In this book, anthropologists, archaeologists, historians, linguists, and Aboriginal leaders describe the Coast Salish, Aboriginal peoples living in western British Columbia and Washington State. They focus on how Coast Salish lives and identities have been influences by the two colonizing nations and on by shifting Aboriginal circumstances. The volume builds on new scholarship to move beyond existing academic views of the Coast Salish, which largely derive from ecological anthropology, in creating a new view of the Coast Salish world.
Contributors point to the continual reshaping of Coast Salish identities and our understandings of them through litigation and language revitalization, as well as community efforts to reclaim their connections with the environment.
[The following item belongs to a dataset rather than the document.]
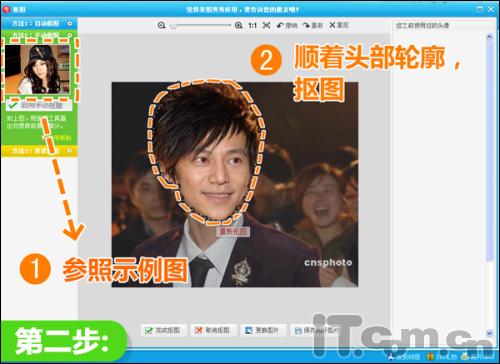Viewport: 500px width, 364px height.
Task: Click the red re-cutout label below chin
Action: pos(233,231)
Equally important is the development of much more detailed local and regional history and archaeology. They point to significant continuity of networks of kinfolk, spiritual practices, and understandings of landscape.
This is the first book-length effort to directly incorporate Aboriginal perspectives and a broad interdisciplinary approach to research about the Coast Salish.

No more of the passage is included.